Aim of the exercise
Find and copy each line in the material below where the string "agent" occurs.
Exercise materials Start Marker
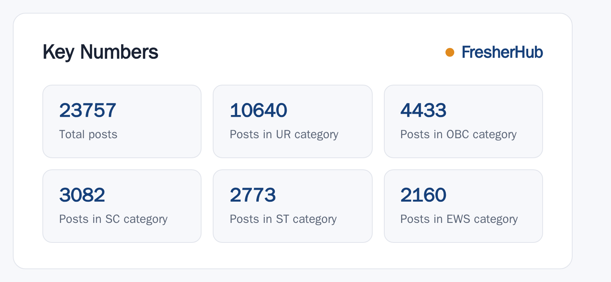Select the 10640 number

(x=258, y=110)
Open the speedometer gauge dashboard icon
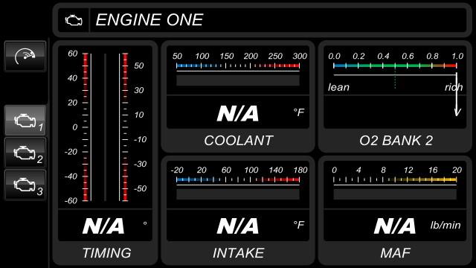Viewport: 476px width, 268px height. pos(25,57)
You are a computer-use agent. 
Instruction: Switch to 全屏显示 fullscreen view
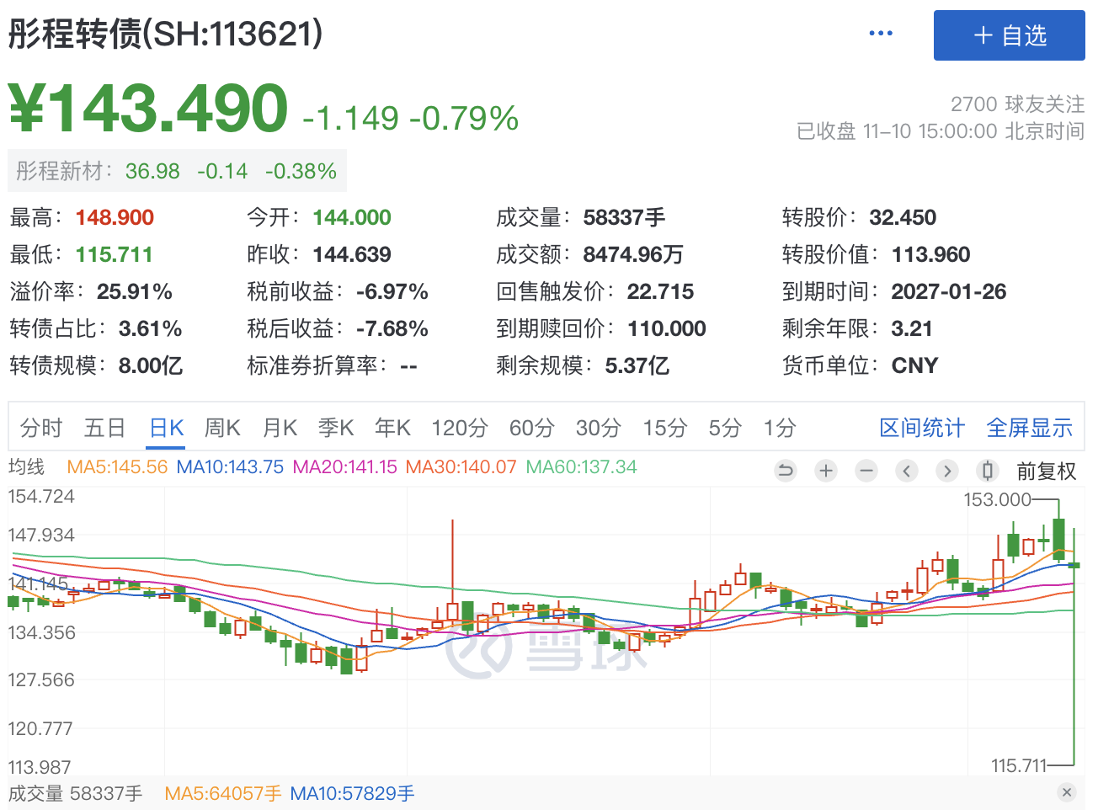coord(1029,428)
Exercise materials End Marker
Exercise materials Start Marker
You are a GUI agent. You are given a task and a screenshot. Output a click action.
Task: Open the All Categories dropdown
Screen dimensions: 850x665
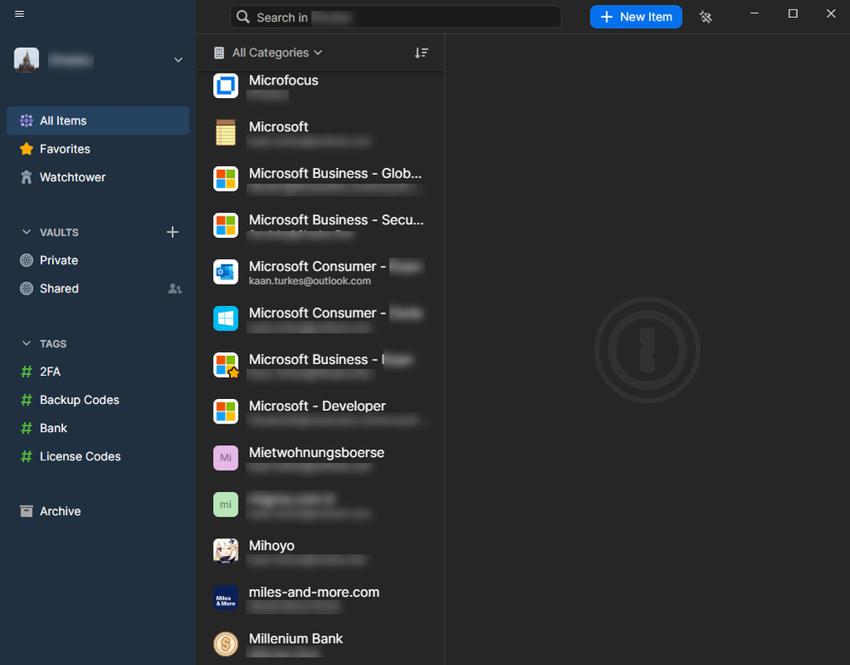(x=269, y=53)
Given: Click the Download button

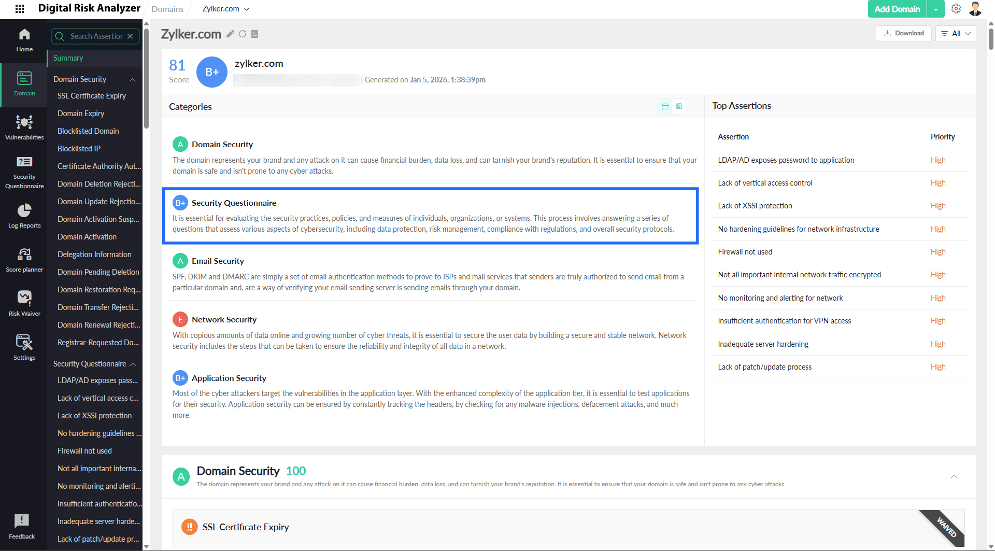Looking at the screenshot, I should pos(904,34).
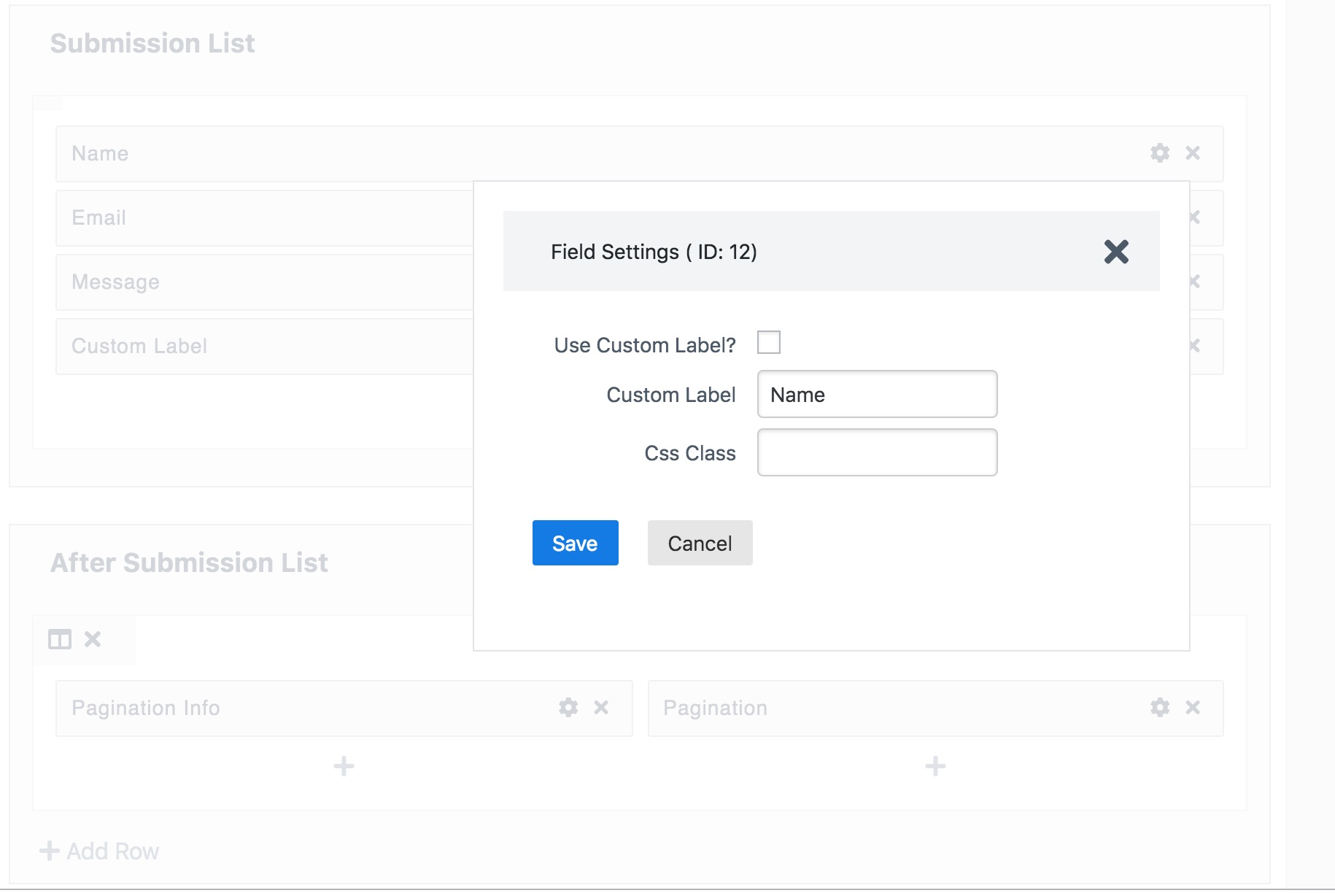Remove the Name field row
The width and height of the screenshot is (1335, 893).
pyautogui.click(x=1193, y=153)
Exercise materials End Marker
Result of this task
You are a computer-use agent. 
You are a GUI agent. You are given a task and a screenshot. Output a click action.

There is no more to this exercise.